Je fus pris d’un fou rire.
— Qu’y a-t-il de si drôle ?
— Tu l’as mordu ?
— Compte tenu des circonstances, c’est ce que je pouvais faire de mieux. Je n’étais pas assez gros pour lui broyer la cervelle. Son cuir chevelu devrait pas mal le démanger pendant les jours à venir. Je retournerai m’assurer de temps à autre qu’il est toujours là-bas. À part ça, la Mallorée tombe en déliquescence.
— Ah bon ?
— Quand on a su que Torak était dans les choux, des mouvements d’indépendance ont éclaté dans tout le continent. Le vieil empereur que Torak avait déposé est remonté sur le trône, à Mal Zeth, mais il est un peu amorti. Il a un petit-fils, un certain Korzeth, je crois, qu’il élève comme s’il devait un jour réunifier la Mallorée. Je m’apprêtais à me glisser au palais et à lui couper le kiki, mais notre Maître me l’a fermement interdit. Il paraît que ce petit monstre doit engendrer un individu dont nous aurons besoin un jour. Voilà, Belgarath, c’est à peu près tout. Tu raconteras tout ça à Pol et aux jumeaux. Je retourne au Cthol Murgos. Je pense que je vais bouffer la tête de Zedar pendant un moment.
Il devint flou, se couvrit de plumes et ressortit par la fenêtre.
Je fis mes adieux à Mandor et à Wildantor le lendemain matin et je partis pour Seline afin de mettre Pol au courant des dernières nouvelles. Je n’avais pas fait cinq lieues que j’entendis un cheval au galop sur la route, derrière moi. C’était – ô stupeur ! le général Cerran.
— Belgarath ! hurla-t-il lorsque je fus à portée de voix.
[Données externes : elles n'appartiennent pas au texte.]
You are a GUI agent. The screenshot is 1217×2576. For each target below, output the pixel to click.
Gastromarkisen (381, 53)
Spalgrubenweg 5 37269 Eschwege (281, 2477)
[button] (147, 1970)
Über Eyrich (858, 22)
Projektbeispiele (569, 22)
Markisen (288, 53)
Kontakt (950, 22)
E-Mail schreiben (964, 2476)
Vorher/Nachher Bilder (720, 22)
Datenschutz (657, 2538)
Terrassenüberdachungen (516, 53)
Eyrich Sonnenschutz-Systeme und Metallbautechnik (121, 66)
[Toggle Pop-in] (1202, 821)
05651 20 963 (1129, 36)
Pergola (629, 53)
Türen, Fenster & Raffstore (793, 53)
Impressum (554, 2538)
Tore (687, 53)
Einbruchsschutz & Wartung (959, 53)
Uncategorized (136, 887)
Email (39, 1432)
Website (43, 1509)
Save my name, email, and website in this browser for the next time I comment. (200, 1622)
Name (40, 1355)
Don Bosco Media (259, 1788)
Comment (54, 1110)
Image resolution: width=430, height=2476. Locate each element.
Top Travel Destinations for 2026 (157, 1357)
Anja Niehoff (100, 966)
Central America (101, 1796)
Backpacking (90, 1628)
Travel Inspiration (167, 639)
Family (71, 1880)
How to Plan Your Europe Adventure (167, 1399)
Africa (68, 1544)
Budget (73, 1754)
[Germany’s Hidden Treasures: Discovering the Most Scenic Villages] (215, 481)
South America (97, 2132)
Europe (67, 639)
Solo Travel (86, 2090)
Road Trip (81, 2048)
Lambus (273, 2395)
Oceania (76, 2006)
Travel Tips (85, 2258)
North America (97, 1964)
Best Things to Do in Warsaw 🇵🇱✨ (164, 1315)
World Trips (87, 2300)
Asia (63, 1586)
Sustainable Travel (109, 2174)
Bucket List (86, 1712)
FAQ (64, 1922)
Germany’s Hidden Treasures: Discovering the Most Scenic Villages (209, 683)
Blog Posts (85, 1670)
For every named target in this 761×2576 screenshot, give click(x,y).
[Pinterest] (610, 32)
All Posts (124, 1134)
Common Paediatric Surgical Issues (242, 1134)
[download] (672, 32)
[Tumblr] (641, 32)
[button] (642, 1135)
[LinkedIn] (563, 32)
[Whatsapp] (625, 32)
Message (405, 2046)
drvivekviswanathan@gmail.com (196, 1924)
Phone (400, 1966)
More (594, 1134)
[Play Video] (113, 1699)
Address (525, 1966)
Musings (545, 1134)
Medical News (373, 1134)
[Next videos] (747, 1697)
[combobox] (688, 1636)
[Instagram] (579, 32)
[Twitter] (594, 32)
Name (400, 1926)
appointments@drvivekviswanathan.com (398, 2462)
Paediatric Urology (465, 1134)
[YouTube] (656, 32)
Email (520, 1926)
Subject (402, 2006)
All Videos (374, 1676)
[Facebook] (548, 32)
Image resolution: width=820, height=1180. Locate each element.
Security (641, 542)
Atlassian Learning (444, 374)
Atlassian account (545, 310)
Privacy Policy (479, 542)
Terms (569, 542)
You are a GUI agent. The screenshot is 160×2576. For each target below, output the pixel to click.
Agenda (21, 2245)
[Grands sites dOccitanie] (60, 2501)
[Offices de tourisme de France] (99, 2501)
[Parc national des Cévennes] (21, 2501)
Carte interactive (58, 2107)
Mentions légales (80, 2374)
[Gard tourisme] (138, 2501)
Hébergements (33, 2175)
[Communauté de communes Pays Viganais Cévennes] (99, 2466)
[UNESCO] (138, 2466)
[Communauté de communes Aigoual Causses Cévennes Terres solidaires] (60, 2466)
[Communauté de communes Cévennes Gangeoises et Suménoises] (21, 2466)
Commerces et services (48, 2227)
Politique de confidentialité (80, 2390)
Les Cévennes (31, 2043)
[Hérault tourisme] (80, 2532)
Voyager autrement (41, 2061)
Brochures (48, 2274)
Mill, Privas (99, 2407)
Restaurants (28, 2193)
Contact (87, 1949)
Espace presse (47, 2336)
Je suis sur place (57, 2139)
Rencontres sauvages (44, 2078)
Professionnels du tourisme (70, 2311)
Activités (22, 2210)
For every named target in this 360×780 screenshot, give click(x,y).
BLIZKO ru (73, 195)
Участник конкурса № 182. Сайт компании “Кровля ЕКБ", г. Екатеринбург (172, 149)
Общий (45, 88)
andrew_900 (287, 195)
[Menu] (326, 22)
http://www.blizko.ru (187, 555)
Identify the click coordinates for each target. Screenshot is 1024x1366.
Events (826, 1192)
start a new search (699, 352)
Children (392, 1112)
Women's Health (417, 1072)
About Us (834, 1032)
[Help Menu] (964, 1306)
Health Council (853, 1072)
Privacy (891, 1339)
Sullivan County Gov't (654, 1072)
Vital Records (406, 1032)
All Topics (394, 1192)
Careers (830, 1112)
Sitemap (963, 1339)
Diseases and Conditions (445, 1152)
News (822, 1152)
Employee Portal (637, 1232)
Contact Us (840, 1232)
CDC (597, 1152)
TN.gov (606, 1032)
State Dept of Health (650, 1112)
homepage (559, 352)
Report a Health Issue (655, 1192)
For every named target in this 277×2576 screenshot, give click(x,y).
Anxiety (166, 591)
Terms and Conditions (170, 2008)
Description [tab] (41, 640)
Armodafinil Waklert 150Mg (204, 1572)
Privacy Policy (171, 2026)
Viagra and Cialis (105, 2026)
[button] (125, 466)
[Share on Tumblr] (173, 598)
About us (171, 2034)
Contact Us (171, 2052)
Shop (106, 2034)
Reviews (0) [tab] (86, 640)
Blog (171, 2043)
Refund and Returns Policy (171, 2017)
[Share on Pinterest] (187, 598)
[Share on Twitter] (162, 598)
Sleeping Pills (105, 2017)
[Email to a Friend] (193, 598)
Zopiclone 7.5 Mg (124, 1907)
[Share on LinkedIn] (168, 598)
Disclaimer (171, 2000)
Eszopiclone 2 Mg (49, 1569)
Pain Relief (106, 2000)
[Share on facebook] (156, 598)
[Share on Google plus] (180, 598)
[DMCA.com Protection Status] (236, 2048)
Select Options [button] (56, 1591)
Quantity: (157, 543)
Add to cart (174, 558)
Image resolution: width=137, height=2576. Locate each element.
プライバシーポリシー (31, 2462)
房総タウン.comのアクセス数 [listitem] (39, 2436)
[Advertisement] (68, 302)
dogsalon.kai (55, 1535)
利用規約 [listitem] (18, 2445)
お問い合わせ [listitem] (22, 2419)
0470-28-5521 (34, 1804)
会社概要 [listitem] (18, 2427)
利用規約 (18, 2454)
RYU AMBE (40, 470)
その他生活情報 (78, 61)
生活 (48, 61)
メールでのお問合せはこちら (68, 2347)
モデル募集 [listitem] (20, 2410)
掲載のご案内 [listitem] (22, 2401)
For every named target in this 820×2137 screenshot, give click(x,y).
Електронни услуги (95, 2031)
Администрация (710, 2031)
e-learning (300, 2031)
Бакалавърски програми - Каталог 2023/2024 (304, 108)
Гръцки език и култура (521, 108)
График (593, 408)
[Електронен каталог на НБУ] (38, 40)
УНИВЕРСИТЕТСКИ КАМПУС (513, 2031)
Loué soit Nedra qui m’a permis de vous rejoindre avant que vous ne disparaissiez dans la forêt d’Asturie ! Ran Borune veut que vous reveniez à Tol Honeth !
— Vous n’avez plus de messagers, Cerran ? demandai-je, un peu amusé de voir un général tolnedrain blanchi sous le harnois réduit au rôle de garçon de courses.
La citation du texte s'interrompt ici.